### Instructions for the task
Set down word for word each line from the one containing "Cancel setup with the 取消 button" through the end of the records, both included. Do not copy any pictures.

Records supplied section start

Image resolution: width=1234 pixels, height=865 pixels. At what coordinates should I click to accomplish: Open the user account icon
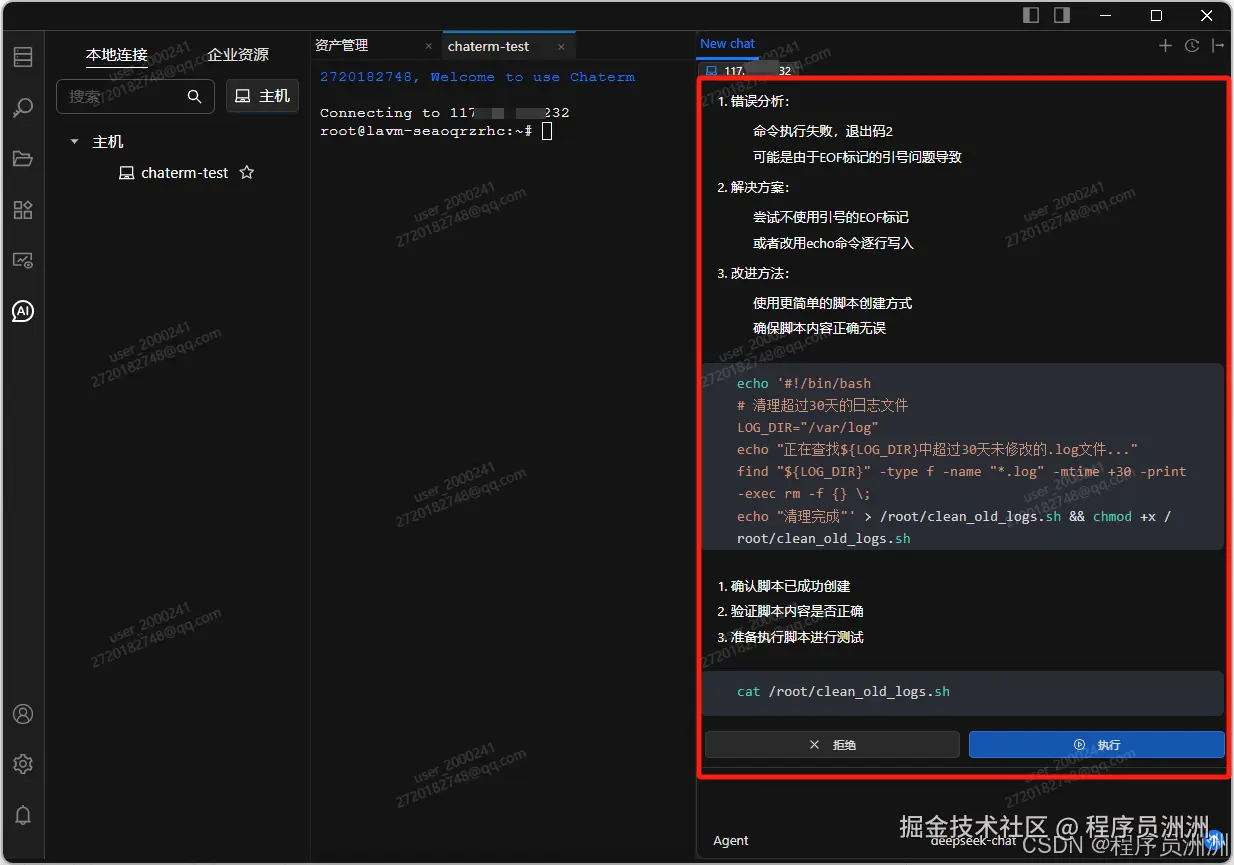23,714
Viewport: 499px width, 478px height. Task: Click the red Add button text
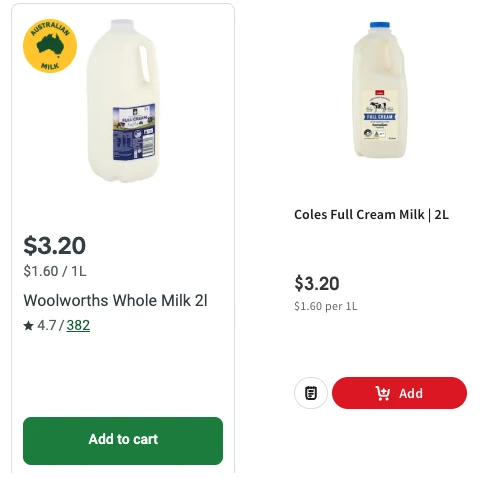411,393
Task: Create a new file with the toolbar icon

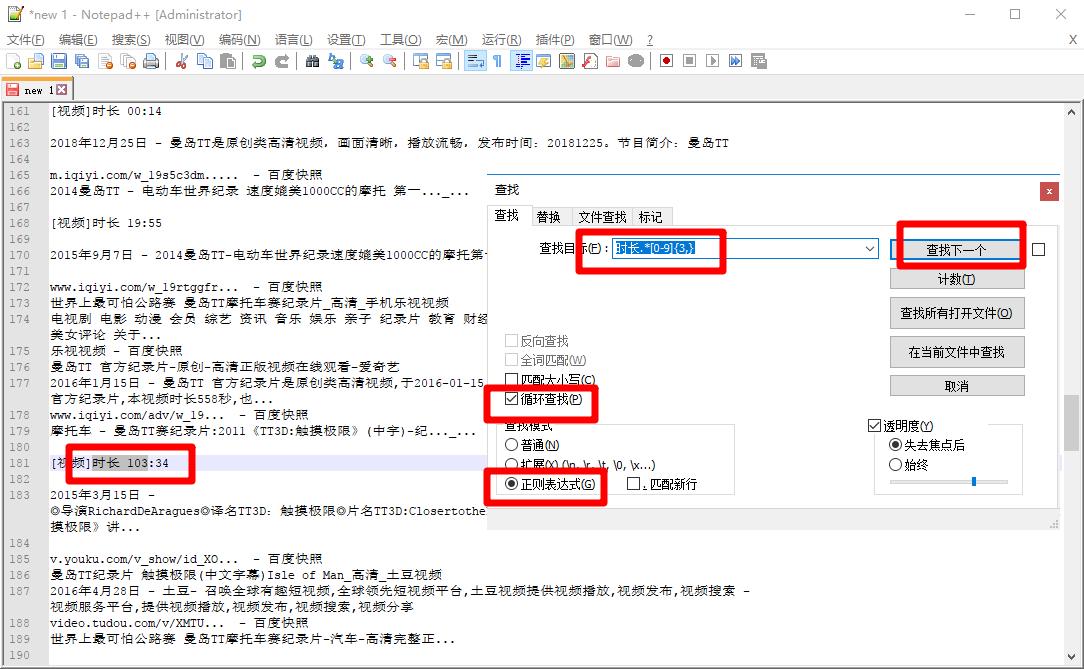Action: [14, 61]
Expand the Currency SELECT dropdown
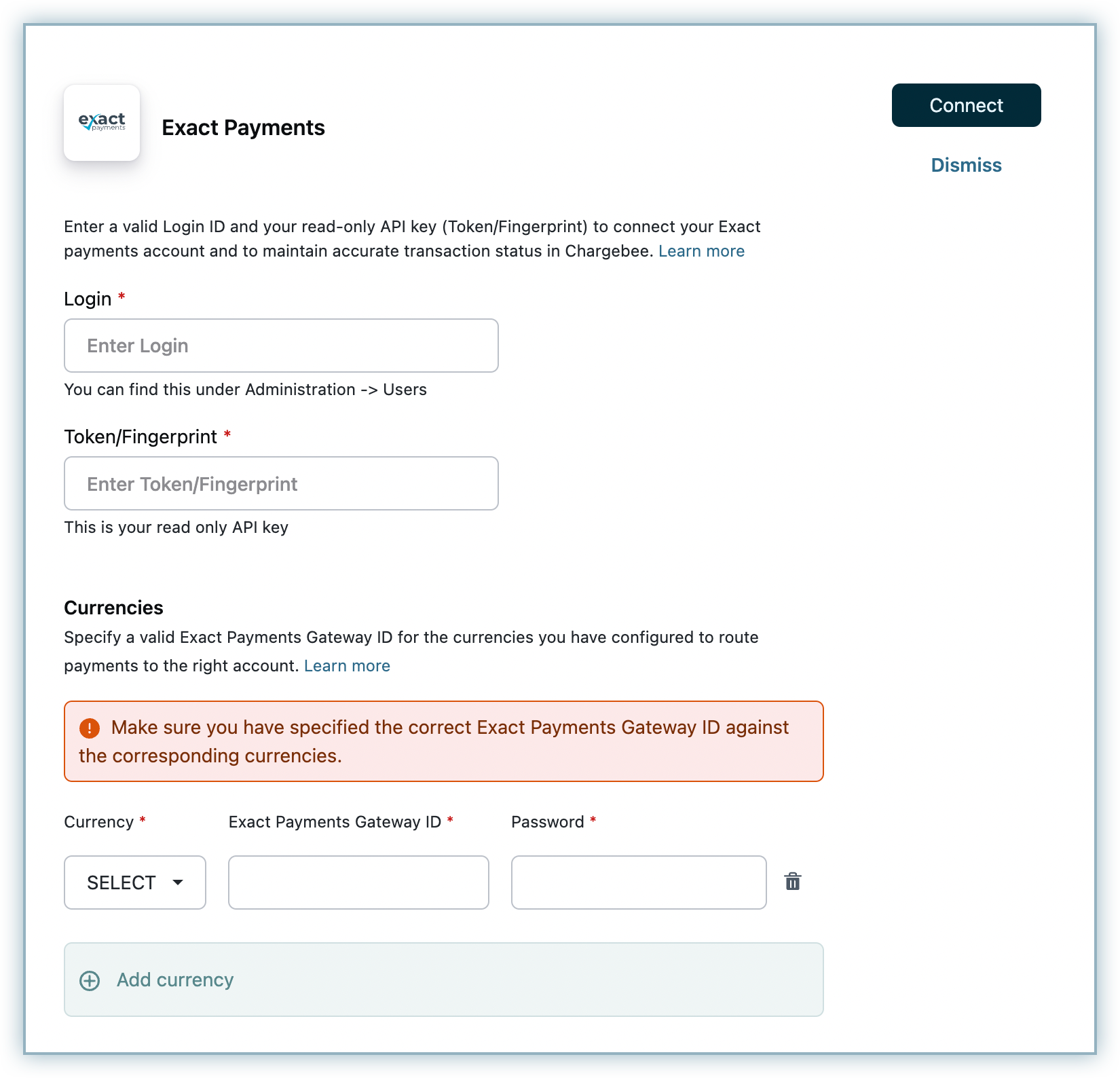The image size is (1120, 1078). coord(135,882)
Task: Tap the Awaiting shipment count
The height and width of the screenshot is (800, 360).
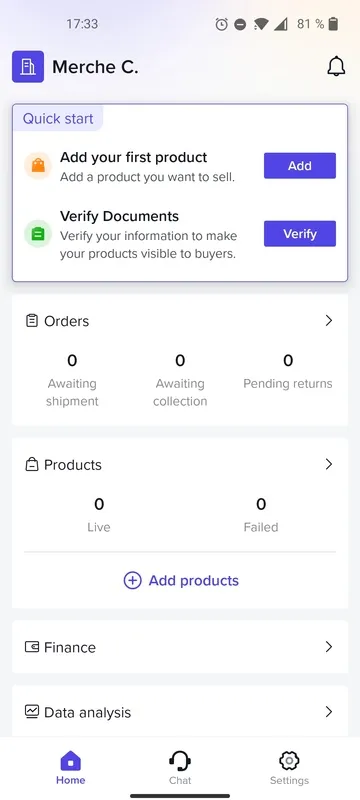Action: pos(72,361)
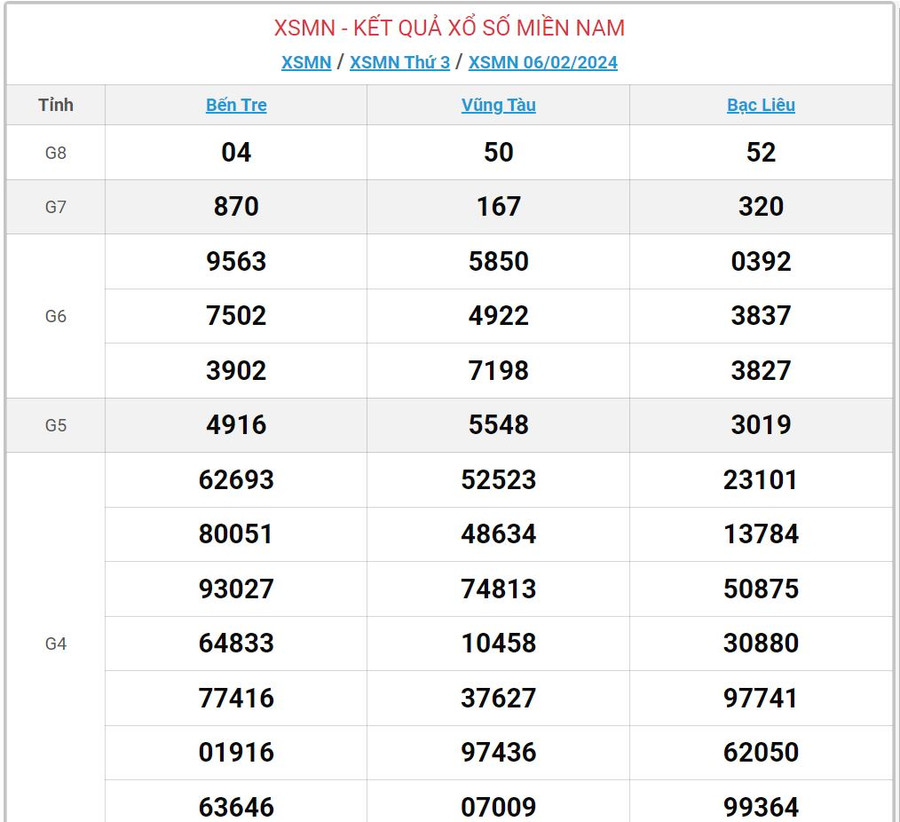Select the G5 row label
The width and height of the screenshot is (900, 822).
point(56,425)

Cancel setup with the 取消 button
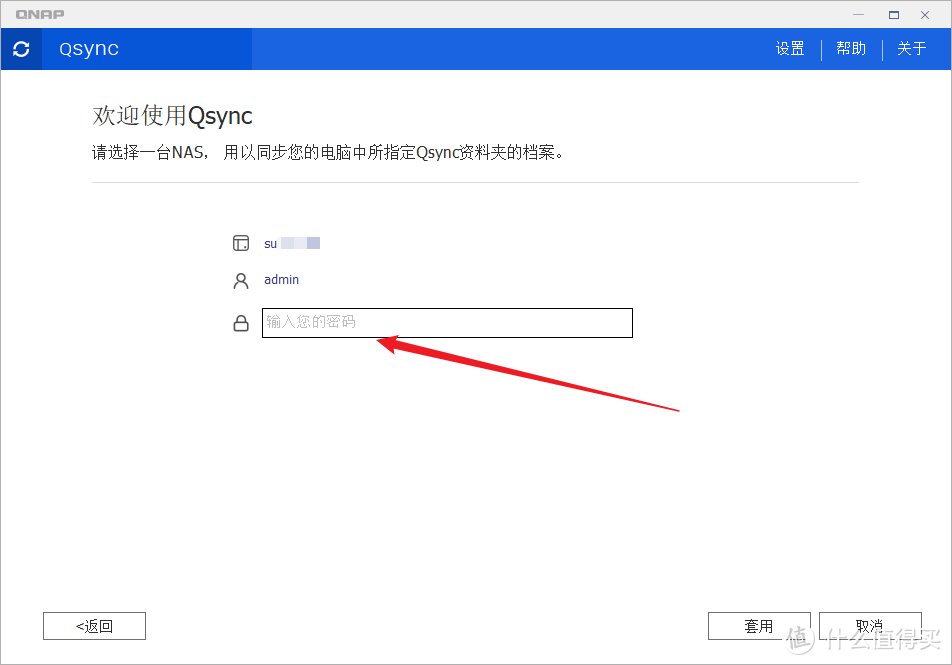click(x=870, y=625)
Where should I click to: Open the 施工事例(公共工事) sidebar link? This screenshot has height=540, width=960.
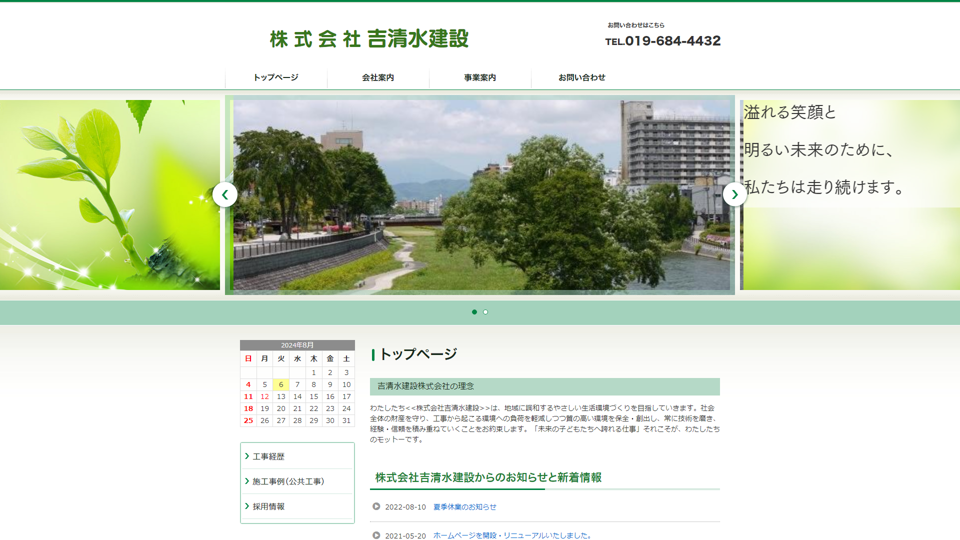coord(288,482)
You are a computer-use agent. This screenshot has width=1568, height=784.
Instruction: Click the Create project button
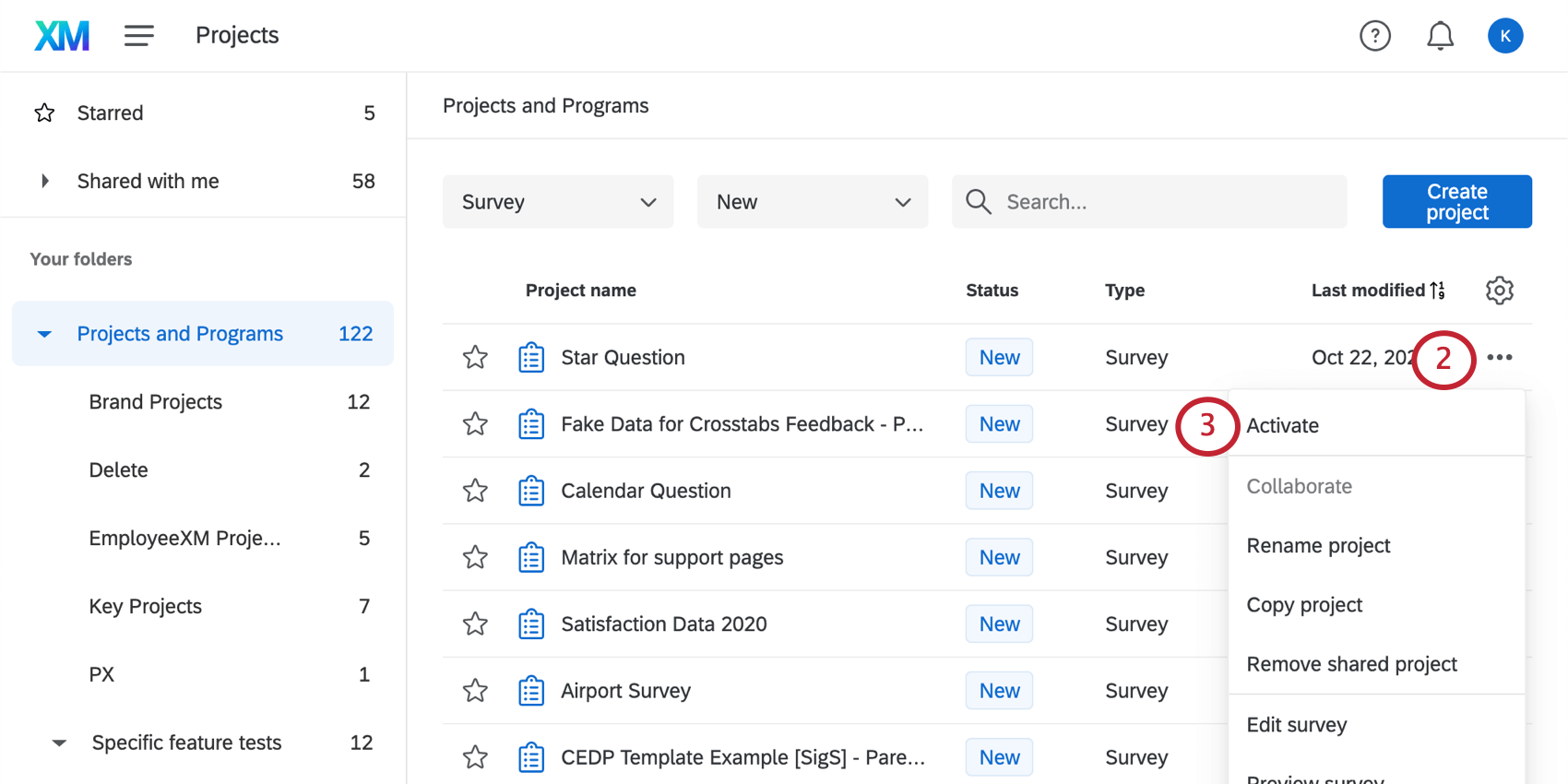pyautogui.click(x=1456, y=202)
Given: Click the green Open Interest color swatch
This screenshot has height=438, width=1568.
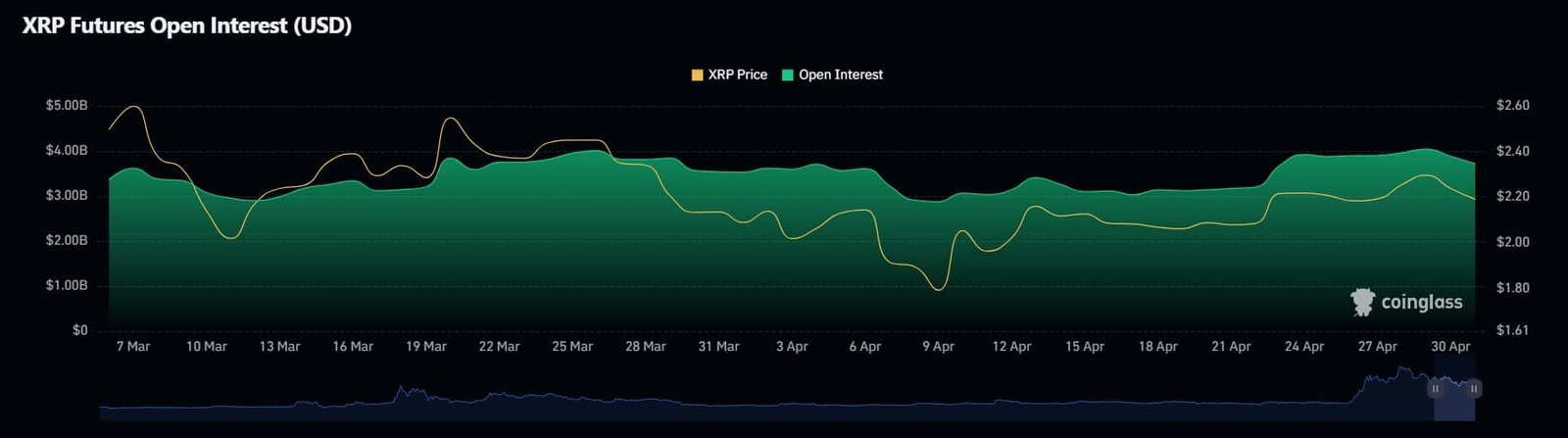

Records supplied section end

### Solution below
Cancel setup with the 取消 button
click(x=870, y=625)
Where should I click to: Open the 施工事例(公共工事) sidebar link? This screenshot has height=540, width=960.
coord(288,482)
You are a computer-use agent. This screenshot has width=1568, height=784.
Instruction: Click the Create project button
pyautogui.click(x=1456, y=202)
Given: Click the green Open Interest color swatch
This screenshot has height=438, width=1568.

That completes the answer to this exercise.